__Work to be completed__: With the pictures left out, restate exactly the part below that opens with the line containing "Click plus icon for delivery not home FAQ" and closes with the line containing "Close the Edit".

__Extracted records__:
=== Begin Enclosure ===
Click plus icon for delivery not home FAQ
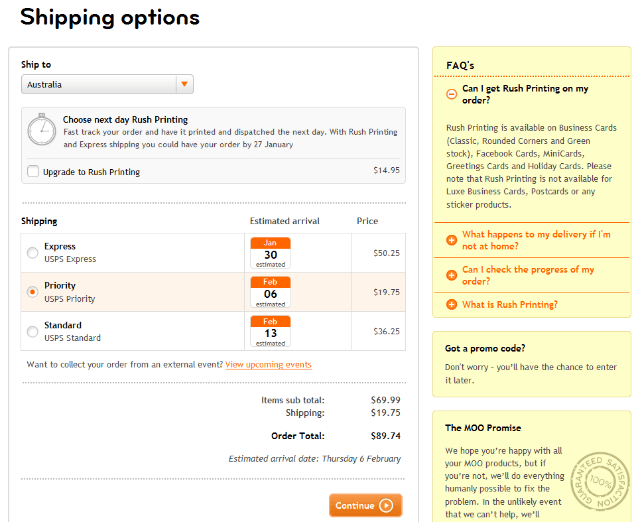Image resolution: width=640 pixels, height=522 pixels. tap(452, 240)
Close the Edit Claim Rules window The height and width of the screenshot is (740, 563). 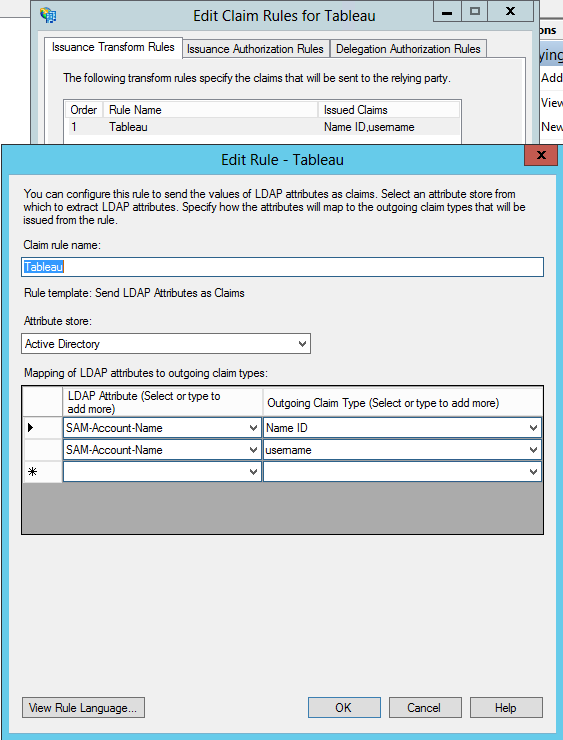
=== End Enclosure ===
=== Begin Enclosure ===
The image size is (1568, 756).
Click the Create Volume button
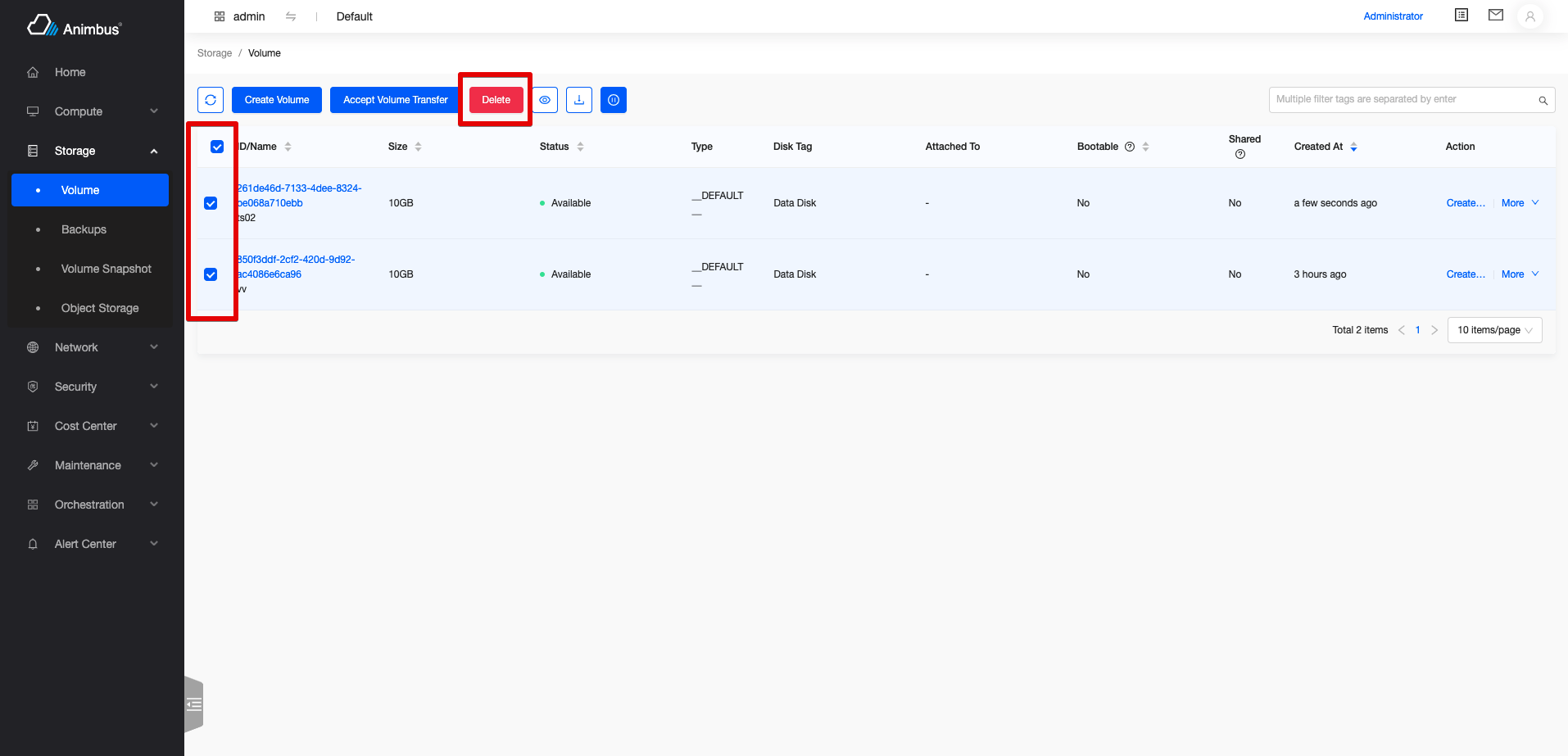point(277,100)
=== End Enclosure ===
=== Begin Enclosure ===
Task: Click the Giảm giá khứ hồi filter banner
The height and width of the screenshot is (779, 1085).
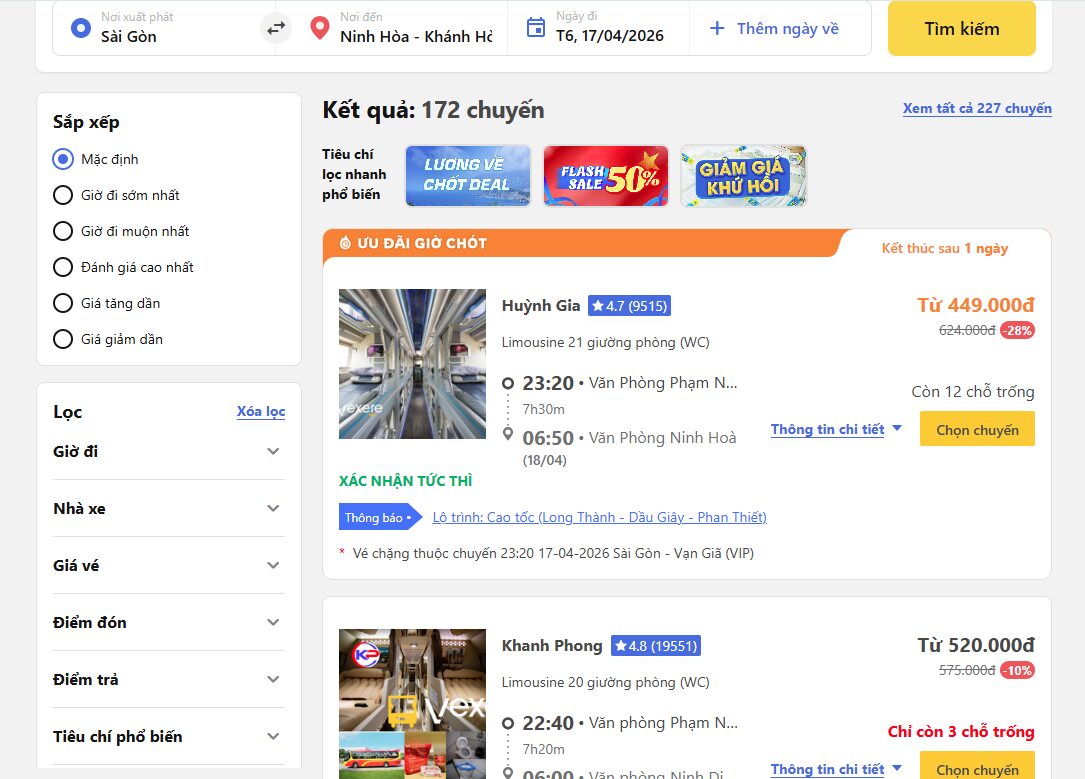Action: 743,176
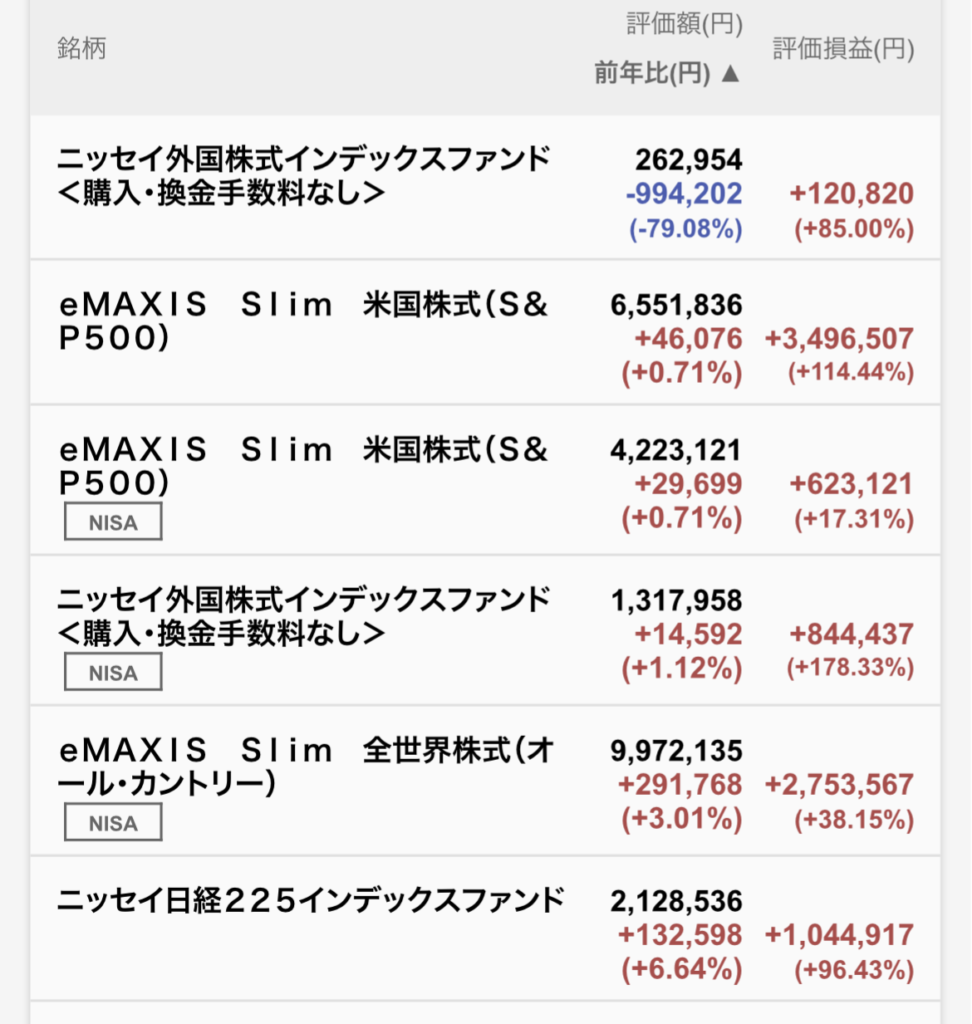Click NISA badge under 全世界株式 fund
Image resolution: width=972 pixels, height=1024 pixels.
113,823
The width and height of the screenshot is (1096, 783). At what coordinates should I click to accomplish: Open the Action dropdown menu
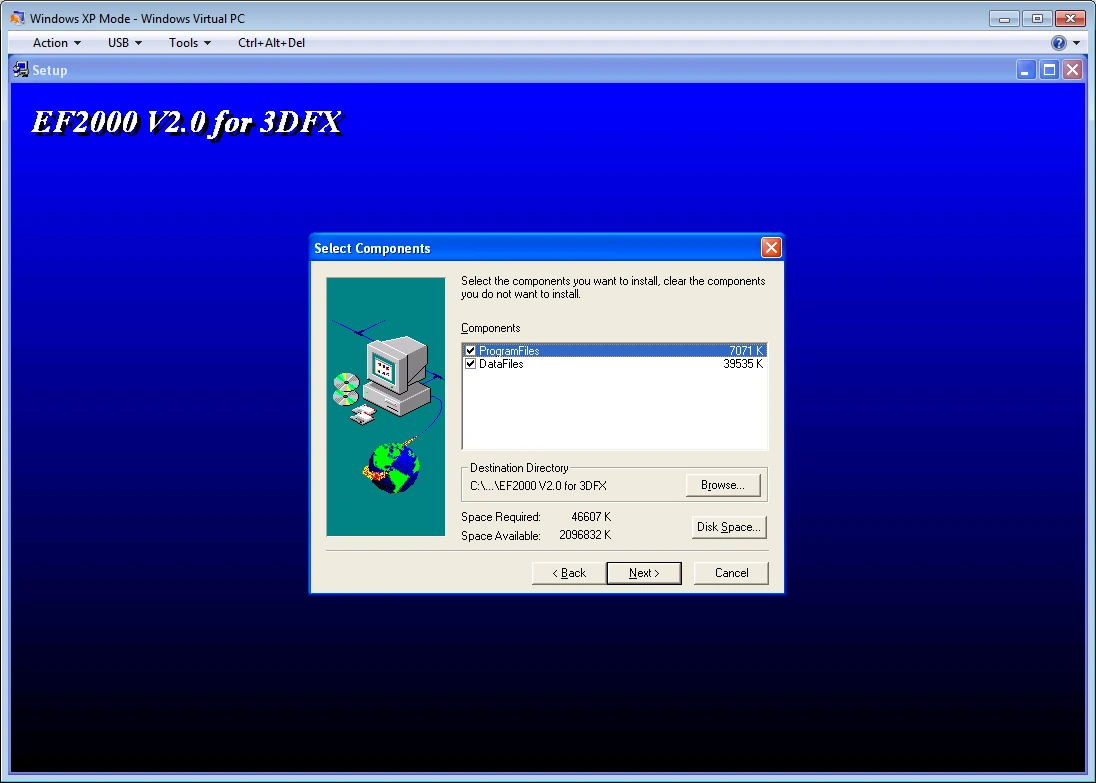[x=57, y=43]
=== End Enclosure ===
__Reply__:
Click plus icon for delivery not home FAQ
Image resolution: width=640 pixels, height=522 pixels. tap(452, 240)
Close the Edit Claim Rules window The height and width of the screenshot is (740, 563). 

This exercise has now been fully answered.